• Source text:
::::::::::

Macrophages redirect phagocytosis by non-professional phagocytes and influence inflammation

Macrophage-derived insulin-like growth factor enhances the uptake of microvesicles by non-professional phagocytes, such as airway epithelial cells and fibroblasts, thereby dampening tissue inflammation. Our bodies clear billions of cells every day through the actions of both tissue-resident and recruited 'professional' phagocytes such as macrophages, and neighbouring 'non-professional' phagocytes such as epithelial cells or fibroblasts. The relative contributions of each phagocyte type to phagocytosis and tissue homeostasis in general are not well understood. Kodi Ravichandran and colleagues provide evidence for a role of macrophage-derived insulin like growth factor in enhancing the uptake of microvesicles by non-professional phagocytes, such as airway epithelial cells and fibroblasts, thereby dampening tissue inflammation. Professional phagocytes (such as macrophages1) and non-professional phagocytes2,3,4,5,6,7,8 (such as epithelial cells) clear billions of apoptotic cells and particles on a daily basis9. Although professional and non-professional macrophages reside in proximity in most tissues, whether they communicate with each other during cell clearance, and how this might affect inflammation, is not known10. Here we show that macrophages, through the release of a soluble growth factor and microvesicles, alter the type of particles engulfed by non-professional phagocytes and influence their inflammatory response. During phagocytosis of apoptotic cells or in response to inflammation-associated cytokines, macrophages released insulin-like growth factor 1 (IGF-1). The binding of IGF-1 to its receptor on non-professional phagocytes redirected their phagocytosis, such that uptake of larger apoptotic cells was reduced whereas engulfment of microvesicles was increased. IGF-1 did not alter engulfment by macrophages. Macrophages also released microvesicles, whose uptake by epithelial cells was enhanced by IGF-1 and led to decreased inflammatory responses by epithelial cells. Consistent with these observations, deletion of IGF-1 receptor in airway epithelial cells led to exacerbated lung inflammation after allergen exposure. These genetic and functional studies reveal that IGF-1- and microvesicle-dependent communication between macrophages and epithelial cells can critically influence the magnitude of tissue inflammation in vivo.

::::::::::

• Listed records:
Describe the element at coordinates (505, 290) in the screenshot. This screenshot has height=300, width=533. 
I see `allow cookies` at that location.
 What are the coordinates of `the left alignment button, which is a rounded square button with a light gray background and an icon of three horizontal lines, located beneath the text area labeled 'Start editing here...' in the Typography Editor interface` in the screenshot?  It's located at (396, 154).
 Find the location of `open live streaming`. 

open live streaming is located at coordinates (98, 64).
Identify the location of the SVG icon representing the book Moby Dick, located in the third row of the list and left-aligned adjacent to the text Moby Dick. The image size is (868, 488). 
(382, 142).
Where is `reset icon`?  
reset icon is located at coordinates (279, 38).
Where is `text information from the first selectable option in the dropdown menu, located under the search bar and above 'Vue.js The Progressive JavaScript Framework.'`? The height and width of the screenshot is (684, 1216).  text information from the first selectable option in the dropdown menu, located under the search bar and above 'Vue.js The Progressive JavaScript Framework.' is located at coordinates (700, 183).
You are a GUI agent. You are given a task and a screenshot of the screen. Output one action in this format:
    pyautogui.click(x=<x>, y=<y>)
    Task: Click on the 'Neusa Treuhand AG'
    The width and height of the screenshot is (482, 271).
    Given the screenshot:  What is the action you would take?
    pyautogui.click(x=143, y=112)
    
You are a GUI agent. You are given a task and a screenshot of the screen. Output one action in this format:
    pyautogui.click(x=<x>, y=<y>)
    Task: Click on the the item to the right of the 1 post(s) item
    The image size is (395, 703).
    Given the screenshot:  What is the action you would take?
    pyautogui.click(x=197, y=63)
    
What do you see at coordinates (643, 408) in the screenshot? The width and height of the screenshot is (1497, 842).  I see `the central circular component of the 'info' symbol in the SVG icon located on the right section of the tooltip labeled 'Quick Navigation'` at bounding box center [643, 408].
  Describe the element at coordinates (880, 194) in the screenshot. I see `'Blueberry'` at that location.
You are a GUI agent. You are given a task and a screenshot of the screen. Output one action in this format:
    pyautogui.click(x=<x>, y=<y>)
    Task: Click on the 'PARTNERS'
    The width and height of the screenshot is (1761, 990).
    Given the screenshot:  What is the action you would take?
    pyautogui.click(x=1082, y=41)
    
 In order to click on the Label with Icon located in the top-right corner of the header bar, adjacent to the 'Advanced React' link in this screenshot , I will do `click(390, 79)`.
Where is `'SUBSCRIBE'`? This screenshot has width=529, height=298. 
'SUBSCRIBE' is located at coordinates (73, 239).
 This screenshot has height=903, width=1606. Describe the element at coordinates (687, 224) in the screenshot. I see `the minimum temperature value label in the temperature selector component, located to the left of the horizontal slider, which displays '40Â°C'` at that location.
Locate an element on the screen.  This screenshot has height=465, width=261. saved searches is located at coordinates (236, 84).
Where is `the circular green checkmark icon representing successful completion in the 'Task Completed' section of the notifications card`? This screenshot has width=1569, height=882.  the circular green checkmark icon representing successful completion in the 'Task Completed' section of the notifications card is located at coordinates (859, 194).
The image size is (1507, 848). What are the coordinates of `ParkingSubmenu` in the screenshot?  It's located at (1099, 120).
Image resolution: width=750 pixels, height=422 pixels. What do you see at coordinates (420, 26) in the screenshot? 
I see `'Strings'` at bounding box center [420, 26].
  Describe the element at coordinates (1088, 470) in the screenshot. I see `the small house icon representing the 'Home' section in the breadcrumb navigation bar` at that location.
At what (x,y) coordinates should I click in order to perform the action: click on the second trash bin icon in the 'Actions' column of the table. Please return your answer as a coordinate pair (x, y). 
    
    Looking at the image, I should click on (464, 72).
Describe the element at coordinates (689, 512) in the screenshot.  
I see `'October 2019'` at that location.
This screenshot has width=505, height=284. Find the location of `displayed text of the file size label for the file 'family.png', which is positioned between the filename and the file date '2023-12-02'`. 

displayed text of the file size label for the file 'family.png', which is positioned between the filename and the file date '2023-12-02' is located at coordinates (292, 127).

::::::::::

• Work request:
Translate this sentence from the text on macrophages and phagocytosis into Spanish: "During phagocytosis of apoptotic cells or in response to inflammation-associated cytokines, macrophages released insulin-like growth factor 1 (IGF-1)."

• Your response:
Durante la fagocitosis de células apoptóticas o en respuesta a citocinas asociadas a la inflamación, los macrófagos liberaron factor de crecimiento similar a la insulina 1 (IGF-1).